Dikatakan Wendy, lokasi pemungutan uang tarif masuk yang dilakukan para oknum tidak bertanggungjawab tersebut, masih berada di areal PT BMB. Karena areal jalan tersebut sudah digantirugi dan dilepaskan kepada PT BMB sejak Tahun 2013 lalu. Tindakan pungli ini, menurutnya jelas sangat merugikan pihak pengusaha yang berinvestasi di Gumas.

“Pemerintah dan aparat penegak hukum harus mengambil tindakan tegas atas masalah ini. Sebagaimaan amanat Presiden Jokowi mengenai perlindungan investasi” sebut Wendy.

Disisi lain lanjutnya, PT BMB sendiri sudah memberikan banyak manfaat positif untuk masyarakat. Khususnya dalam memberikan lapangan pekerjaan kepada masyarakat lokal di sekitar areal perusahaan. Termasuk peningkatan ekonomi bagi masyarakat setempat.

“Pemerintah sudah melihat bagaimana PT BMB memajukan daerah dengan merekrut tenaga kerja lokal.
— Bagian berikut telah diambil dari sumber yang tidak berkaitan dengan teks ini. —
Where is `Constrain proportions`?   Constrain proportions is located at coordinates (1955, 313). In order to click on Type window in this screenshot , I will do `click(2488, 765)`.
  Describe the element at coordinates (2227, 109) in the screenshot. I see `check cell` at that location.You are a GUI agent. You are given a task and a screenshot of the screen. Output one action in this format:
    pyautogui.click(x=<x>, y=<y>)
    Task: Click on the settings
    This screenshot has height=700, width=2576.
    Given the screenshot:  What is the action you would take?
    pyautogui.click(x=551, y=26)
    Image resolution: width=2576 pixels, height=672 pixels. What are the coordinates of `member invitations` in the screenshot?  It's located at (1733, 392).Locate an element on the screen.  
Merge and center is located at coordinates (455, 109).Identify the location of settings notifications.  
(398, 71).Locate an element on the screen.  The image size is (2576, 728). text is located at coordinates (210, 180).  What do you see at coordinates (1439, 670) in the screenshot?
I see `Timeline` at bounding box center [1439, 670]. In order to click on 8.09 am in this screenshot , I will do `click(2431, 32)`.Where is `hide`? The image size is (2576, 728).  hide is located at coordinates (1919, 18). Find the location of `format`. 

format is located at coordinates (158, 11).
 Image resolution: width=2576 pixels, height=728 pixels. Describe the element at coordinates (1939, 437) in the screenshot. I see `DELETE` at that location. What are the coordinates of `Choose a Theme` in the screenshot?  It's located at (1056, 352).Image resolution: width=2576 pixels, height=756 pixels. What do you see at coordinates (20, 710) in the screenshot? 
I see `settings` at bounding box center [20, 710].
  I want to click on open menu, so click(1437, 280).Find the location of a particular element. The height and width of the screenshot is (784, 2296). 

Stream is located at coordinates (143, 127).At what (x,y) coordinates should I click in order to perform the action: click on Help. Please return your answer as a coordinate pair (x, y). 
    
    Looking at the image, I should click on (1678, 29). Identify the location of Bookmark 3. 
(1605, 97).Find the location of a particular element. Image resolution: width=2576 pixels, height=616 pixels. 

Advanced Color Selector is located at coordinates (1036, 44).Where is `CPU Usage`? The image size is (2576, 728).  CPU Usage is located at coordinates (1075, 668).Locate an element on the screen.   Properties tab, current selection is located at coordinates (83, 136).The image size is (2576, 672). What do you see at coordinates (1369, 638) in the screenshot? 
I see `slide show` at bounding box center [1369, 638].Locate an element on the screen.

Jadi keamanan untuk menjalankan investasi juga harus dapat diberikan, agar pihak perusahaan tidak merasa diintimidasi dengan tindakan premanisme oleh sejumlah orang yang tidak bertanggungjawab” pungkas Wendy.

Dikatakannya juga, aktivitas dugaan pungli tersebut tidak hanya merugikan pihak PT BMB. Namun, masyarakat sekitar yang juga memiliki kebun juga merasakan kerugian karena harus membayar pungutan tersebut agar dapat melintas.

Sementara itu, Sugiman selaku Manager Pabrik PT BMB mengaku pihaknya sangat keberatan atas tindakan oknum tidak bertanggungjawab yang melakukan pungli tersebut. Termasuk, pihaknya sendiri merasa dirugikan atas adanya pungutan masyarakat tersebut.

“Ini berpengaruh pada kepercayaan masyarakat, baik yang memasukan buah maupun mengambil CPO. Pungutan ini dilakukan para oknum tersebut setiap hari” jelasnya.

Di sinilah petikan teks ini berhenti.